После этого случая секретарь партийной ячейки потребовал, чтобы с наступлением темноты и за пределами села Бубырь никогда не оставался один, чтобы его сопровождали не менее двух крепких хлопцев из колхозного актива. Бубырь посмеивался:
— Партийная дисциплина, як фронтовая. Нравится, не нравится — есть, товарищ командир.
Секретарем Поповской партячейки был пожилой харьковский рабочий-двадцатипятитысячник. Медлительный, казавшийся флегматичным, он редко участвовал в больших собраниях — не умел говорить по-украински. Целые дни проводил в колхозных усадьбах, в МТС, на ветеринарном участке. Его тревожило, что медленно ремонтируются плуги, бороны, сеялки. Нередко он и сам становился к верстаку или к наковальне; ковал даже новые лемеха — тонкая работа для мастера. Весело позванивая молотком, работал споро и оживлялся, казалось, молодел.

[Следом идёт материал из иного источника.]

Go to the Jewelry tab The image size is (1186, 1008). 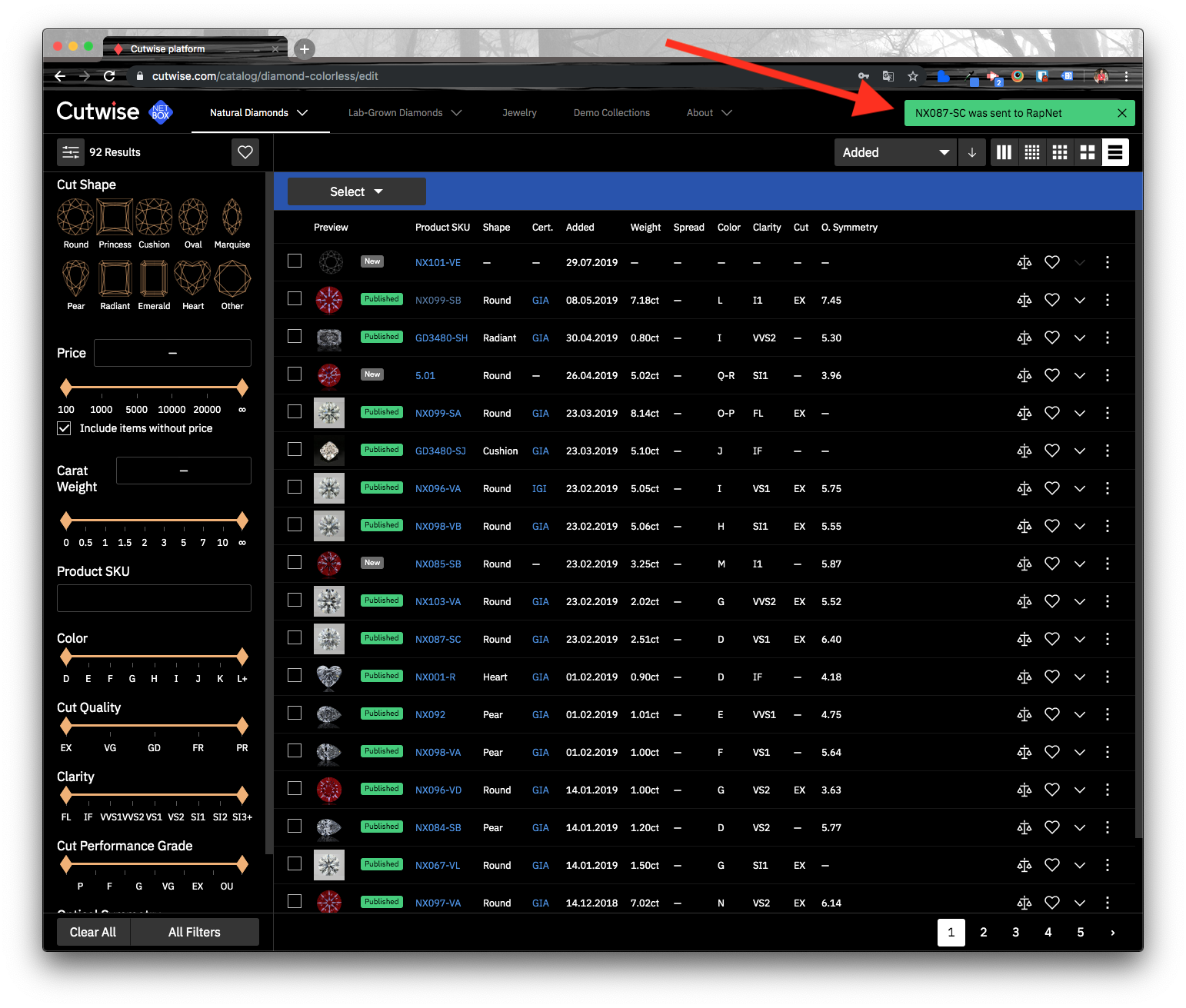[x=519, y=112]
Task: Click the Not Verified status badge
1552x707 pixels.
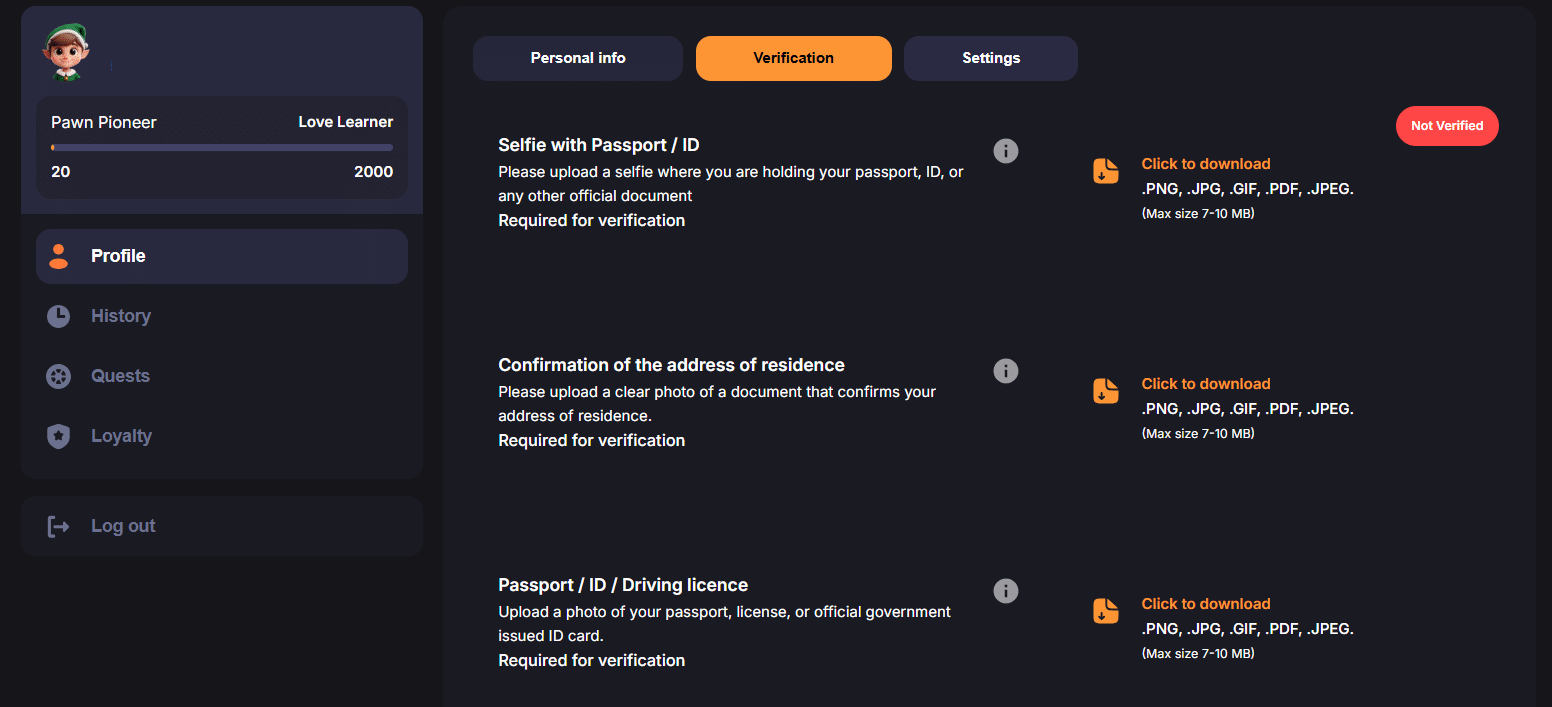Action: [1447, 126]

К Бубырю он относился, как строгий отец к малому сыну:
— Ты ж псих малохольный, а не председатель сельсовета. Голова сельрады! Тоже мне голова! Кровью харкает, а гоняет день и ночь, как заведенный. Не ест, не спит. Шурует за всех, и за комсомол, и за хлебозаготовителей, и за милицию, и за кооперацию. Ты ж сам весь хлеб не соберешь. А за месяц-другой свалишься, как загнанная кляча. Еще в прошлом году ему райком путевку достал. Через бюро обкома хлопотали. В Крым, в самый лучший туберкулезный санаторий. На три месяца. Там доктора высшей квалификации. Лекарства, приборы всякие. Получше чем за границей. Так он, псих чахоточный, не поехал. Ему, видите ли, надо в Поповке всех куркулей и подкулачников извести. Партячейка постановила ему лечиться ехать, а он — ноль внимания.
Бубырь ухмылялся.
— Не-ет, тут твоя дисциплина кончается, товарищ секретарь. На фронте командуй, а чтоб с фронта выгонять — я не дамся. В Крым я и сам хочу… Я там четыре года назад был. В Ливадии. В царском дворце жил. Без шуток, как раз там, где раньше цари квартировали, когда на дачу ездили. Ну и жизнь была! Постельки белые. Подушки, как у невесты. Простыньки чистенькие. Доктора, фельдшера, сестры кругом тебя ходят, как мамы родные. А харчи — точно царские. Бульоны-консомоны, курочки, яечки. Масло только сливочное — не сметанное. Пирожные всякие… А природа — райская. Воздух — чистый мед. Если глубоко дыхать, с непривычки захмелеешь, как с горилки. В тот Крым я хочу еще поехать, погреться. Может, и вправду каверна моя усохнет. Но только сначала хлеб сдадим. Выполним заготовку. Как снег сойдет, в ямы видно будет. Они ж на полях закапывали. Это точно. Так и в прошлом годе было. На дальних полях, чтоб и сосед не видел, где копали. Но как снег потает, пахать будем и найдем. Потом посевную запустим. Тогда я в Крым и подамся.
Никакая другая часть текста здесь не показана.